Chicago, Thanksgiving Day 1884. Assorted Bohemians; socialists; anarchists; and disgruntled underpaid and overworrked wage slaves marched and down Prairie Avenue, chanting, singing and playing the "Marseilles," and ringing the doorbells of the mansions of such luminaries as Marshall Fields and George Pullman. The wanted to show their "thanks" in a befitting manner, they said.

How do we do that now? Those demonstrators literally knew where their targets lived. We don't. Well, we do have an idea -- but we can't get at them.

deutsey

(20,166 posts)
18. I haven't spent time around the so-called "super-rich"
Mon Feb 2, 2015, 10:43 AM
Feb 2015

But thanks to a part-time job I have, I have mingled among the "close-to-super-rich."

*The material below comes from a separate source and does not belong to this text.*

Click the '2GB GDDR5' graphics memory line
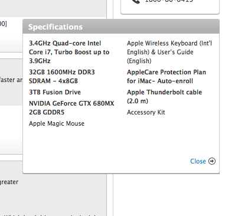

They were a lot like the description here, but I always detect a deep sense of anxiety underlying their fancy clothes and coiffed hair. While I'd like to have a fraction of the kind of wealth these people have for financial security, I always leave these events convinced I have no desire to be like (or even around) these people.

raouldukelives

(5,178 posts)
19. And those that serve them lie to themselves and sell us all out for money and a pat on the head.
Mon Feb 2, 2015, 10:58 AM
Feb 2015

I've watched people who I had spoke with and had formed ideas about in my mind that they were a genuinely good person. I have watched those same people swiftly morph into someone else when they are in company of the wealthy. Hapless head nodding & boot licking, not because they agree with them, like them or respect them. Only because they hope they might somehow find favor with them and bless them with money.
Principles & ideals only mean something when you stick to them, not just speak of them.

AZ Progressive

(3,411 posts)
20. Americans are self centered enough to not care about the poor and homeless and black people....
Mon Feb 2, 2015, 12:21 PM
Feb 2015

How can you expect the rich to be any different to the 99% ?

Tuesday Afternoon

(56,912 posts)
22. I think De-Humans seek out money. Thanks for this post. I was thinking about this yesterday.
Mon Feb 2, 2015, 12:29 PM
Feb 2015

Which came first, the sociopath or the money?

They have no guilt/conscience/morals to stop them from acquiring it and they need something to validate their narcissism.

I don't know but, they seem to go hand in hand.

Initech

(100,080 posts)
23. The super rich did not make their money through the same means as the rest of us.
Mon Feb 2, 2015, 11:46 PM
Feb 2015

They lied, cheated, stole, and monopolized to get their fortunes, which is why they can't relate to us.